# Shimano C14



## chrisnitro (Apr 24, 2005)

Hey guys I bought the new Chronarch C14 reel, it is only three months old and I started to see corrosion inside the spool. I tore it down and noticed corrosion on the inside of the spool and frame. Is this under warranty still and how do I go about filing a claim.


----------



## colbyntx (Jul 18, 2013)

take it to FTU, they'll hook you up. Been an issue with some people???


----------



## SeaY'all (Jul 14, 2011)

Three months? There was an issue early on with the spools. You must have bought one that wasnt swapped out with the new spool. As Colby said, take it to FTU. They will swap spools out for you.


----------



## txdukklr (Jun 30, 2013)

the new spools corode faster then the old ones. It's an ongoing issue, there is a third version from what I've read and been told in testing.

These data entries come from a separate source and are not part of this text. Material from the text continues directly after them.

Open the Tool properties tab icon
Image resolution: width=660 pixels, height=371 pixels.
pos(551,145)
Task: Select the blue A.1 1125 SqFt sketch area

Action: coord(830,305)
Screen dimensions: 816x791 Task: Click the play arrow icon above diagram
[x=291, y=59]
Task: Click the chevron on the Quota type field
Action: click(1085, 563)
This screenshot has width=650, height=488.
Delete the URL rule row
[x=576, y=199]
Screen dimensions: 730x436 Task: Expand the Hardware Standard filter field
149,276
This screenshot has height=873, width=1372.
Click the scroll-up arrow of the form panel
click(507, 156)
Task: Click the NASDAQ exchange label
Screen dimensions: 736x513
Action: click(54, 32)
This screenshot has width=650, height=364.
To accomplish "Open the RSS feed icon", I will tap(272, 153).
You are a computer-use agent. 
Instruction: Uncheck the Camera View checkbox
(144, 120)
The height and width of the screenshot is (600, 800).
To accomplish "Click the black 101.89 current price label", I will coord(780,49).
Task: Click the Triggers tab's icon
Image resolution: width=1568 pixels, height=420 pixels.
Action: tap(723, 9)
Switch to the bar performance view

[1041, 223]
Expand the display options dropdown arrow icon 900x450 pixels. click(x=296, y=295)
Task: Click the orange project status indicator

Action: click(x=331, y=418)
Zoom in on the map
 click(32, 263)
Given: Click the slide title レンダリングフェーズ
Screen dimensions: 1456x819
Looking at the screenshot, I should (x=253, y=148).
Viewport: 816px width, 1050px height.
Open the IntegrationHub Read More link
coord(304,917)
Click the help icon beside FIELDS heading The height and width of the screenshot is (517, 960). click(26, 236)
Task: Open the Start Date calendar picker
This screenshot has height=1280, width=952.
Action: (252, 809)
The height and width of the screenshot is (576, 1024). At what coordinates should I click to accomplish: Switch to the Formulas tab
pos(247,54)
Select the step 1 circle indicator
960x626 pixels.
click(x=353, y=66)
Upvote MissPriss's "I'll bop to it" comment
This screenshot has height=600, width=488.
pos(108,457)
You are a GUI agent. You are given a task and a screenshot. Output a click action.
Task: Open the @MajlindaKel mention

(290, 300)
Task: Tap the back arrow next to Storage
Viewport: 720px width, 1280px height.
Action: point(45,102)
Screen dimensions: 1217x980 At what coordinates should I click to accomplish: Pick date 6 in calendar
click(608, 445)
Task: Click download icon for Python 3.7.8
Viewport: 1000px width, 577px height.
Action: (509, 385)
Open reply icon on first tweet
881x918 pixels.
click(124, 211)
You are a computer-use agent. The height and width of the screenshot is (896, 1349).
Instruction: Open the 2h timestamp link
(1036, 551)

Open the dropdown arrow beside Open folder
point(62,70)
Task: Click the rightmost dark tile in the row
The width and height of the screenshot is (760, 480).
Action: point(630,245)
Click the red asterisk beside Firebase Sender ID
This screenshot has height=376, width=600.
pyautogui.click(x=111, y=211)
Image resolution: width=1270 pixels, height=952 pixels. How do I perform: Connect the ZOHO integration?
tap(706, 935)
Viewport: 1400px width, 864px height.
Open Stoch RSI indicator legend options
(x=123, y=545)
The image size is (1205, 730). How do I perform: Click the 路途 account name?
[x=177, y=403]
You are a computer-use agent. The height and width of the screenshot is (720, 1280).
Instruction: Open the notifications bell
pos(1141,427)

I love the reel . . . . I'm on my third set of spools on four reels.


----------



## txdukklr (Jun 30, 2013)

http://2coolfishing.com/ttmbforum/showthread.php?t=1060705

http://2coolfishing.com/ttmbforum/showthread.php?t=757281


----------



## Rojo Runner (Mar 21, 2006)

If the frame is corroding, you may need to have the reel replaced or sent to Shimano for evaluation. Only the spools corrode on mine, but I think some of the particals get into the reel and can make it grind from time to time. Just wish a $375 reel was right out of the box. Great reel and even better if it is only used for decorating your man cave.


----------



## Mike in Friendswood (May 21, 2004)

Frame cannot corrode. It is non-metallic carbon composite.


----------



## ComeFrom? (May 21, 2004)

I have a Stella 3000. I use it sometimes to whip mashed potatoes. I don't even rinse it off afterwards. :sarcasm CF?


----------



## chrisnitro (Apr 24, 2005)

the frame is corroded and the spool looks chewed up. I bought it at Bass Pro shop, and still have the receipt. Should I still take it to FTU? I don't live anywhere near FTU so I want to make sure its okay to take it over there before I drive all the way over.


----------



## colbyntx (Jul 18, 2013)

Do you ever clean your reels right after you go fishing? The only reason that frame would have corrosion is from lack of cleaning.


----------



## chrisnitro (Apr 24, 2005)

colbyntx said:


> Do you ever clean your reels right after you go fishing? The only reason that frame would have corrosion is from lack of cleaning.


Of course I take care of my reels. If I neglected my gear I would not be on here whining about corrosion on my new stuff. I hand wash my reels and air dry them after every trip. I also tear them down after wading or fishing the surf for a major cleaning. This has not happened to my Core50 or my Chronarch 50e and I treat them the same way.


----------



## Lone-Star (Dec 19, 2009)

Im on my third spool. Got it on Friday it had it's first pit in the spool by Saturday evening, literally not even a full day of fishing. Something is seriously wrong with the design or materials or whatever. You have to pop the spool out immediately after fishing, I mean immediately, or it will corrode within hours. This thing is not fit for use in saltwater.

Corroding after less than 24 hours of use is not a maintenance issue.


----------



## Dan Thorburn (Dec 18, 2013)

The frame cannot corrode. I suspect the paint lifted or something else is seriously wrong. 

I have not heard of a spool seeing corrosion after 24 hours. The QC guy is out this week. I have been trying to get an update on the 3rd revision spools. A small batch was sent out and that was the last I heard.


----------



## txdukklr (Jun 30, 2013)

Dan Thorburn said:


> The frame cannot corrode. I suspect the paint lifted or something else is seriously wrong.
> 
> I have not heard of a spool seeing corrosion after 24 hours. The QC guy is out this week. I have been trying to get an update on the 3rd revision spools. A small batch was sent out and that was the last I heard.


Dan thanks for taking the time to respond to these . . . .I really like the reels.

My third replacements have corroded already as well . . . . very hopeful the gen 3 spool fixes this.


----------



## BretE (Jan 24, 2008)

Mine was by far my favorite of all my Shimanos(5) for about 3 months then the corroded spool thing. I put it up and recently noticed it looks like the frame is cracked??? I'm just gonna send mine in and see what happens.

Bought my wife one too and she had the corrosion too. Store where I bought it swapped her out a new reel. I think this one is ok so far......


----------